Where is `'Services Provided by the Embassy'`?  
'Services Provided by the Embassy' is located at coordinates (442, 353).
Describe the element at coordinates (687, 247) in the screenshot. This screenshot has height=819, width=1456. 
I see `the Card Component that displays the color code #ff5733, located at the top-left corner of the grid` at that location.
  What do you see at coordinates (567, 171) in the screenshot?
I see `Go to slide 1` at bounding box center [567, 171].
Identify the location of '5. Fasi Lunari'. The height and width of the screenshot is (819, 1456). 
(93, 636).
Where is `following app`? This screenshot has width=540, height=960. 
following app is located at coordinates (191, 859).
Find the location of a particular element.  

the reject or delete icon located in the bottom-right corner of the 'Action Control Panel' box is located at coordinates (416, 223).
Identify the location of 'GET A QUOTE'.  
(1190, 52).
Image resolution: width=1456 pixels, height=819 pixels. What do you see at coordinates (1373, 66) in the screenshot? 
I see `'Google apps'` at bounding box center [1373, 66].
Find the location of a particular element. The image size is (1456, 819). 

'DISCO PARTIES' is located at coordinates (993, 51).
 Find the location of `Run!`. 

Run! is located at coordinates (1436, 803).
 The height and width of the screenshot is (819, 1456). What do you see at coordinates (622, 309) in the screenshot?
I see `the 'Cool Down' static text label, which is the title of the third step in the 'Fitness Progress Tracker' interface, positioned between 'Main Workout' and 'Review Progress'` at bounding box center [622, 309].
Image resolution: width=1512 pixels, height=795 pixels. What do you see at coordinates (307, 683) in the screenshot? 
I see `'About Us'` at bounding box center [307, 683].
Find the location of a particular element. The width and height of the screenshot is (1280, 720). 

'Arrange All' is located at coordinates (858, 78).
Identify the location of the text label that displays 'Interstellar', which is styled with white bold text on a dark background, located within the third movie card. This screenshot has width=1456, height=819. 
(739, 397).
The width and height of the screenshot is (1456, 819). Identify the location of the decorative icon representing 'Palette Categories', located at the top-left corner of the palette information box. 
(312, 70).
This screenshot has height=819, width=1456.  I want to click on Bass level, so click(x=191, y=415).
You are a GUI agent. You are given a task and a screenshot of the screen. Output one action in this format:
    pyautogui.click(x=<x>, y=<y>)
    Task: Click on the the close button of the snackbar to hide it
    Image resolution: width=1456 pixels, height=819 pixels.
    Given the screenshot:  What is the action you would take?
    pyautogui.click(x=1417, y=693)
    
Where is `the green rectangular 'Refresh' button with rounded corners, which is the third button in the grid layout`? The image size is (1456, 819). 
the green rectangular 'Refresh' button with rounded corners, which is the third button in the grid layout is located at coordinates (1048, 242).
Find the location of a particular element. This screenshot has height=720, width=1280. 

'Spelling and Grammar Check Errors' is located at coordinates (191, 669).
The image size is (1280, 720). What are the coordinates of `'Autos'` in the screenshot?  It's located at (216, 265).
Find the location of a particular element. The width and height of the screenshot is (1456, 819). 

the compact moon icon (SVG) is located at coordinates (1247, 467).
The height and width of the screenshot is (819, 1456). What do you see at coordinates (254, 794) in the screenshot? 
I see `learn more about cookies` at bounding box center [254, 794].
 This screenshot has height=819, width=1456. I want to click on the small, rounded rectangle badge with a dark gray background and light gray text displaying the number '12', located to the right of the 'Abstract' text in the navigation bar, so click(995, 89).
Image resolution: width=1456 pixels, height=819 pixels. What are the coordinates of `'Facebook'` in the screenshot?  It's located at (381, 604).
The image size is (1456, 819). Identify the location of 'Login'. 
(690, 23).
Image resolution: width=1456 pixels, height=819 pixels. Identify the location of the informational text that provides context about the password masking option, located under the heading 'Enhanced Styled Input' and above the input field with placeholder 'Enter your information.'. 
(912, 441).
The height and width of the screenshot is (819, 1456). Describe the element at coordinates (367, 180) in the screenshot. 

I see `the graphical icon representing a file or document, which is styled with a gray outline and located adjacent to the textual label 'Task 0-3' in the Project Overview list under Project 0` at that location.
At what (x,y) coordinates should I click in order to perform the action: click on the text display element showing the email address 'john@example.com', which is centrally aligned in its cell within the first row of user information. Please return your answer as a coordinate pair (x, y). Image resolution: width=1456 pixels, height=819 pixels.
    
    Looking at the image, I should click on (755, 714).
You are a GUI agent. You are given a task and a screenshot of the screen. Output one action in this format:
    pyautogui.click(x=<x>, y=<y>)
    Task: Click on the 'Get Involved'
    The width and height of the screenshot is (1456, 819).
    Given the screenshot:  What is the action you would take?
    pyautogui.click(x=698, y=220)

==================================================

Copy the records above word for word, from the line containing "The image size is (1280, 720)." through the line containing "the compact moon", including both of those lines.

__Reply__:
The image size is (1280, 720). What are the coordinates of `'Autos'` in the screenshot?  It's located at (216, 265).
Find the location of a particular element. The width and height of the screenshot is (1456, 819). 

the compact moon icon (SVG) is located at coordinates (1247, 467).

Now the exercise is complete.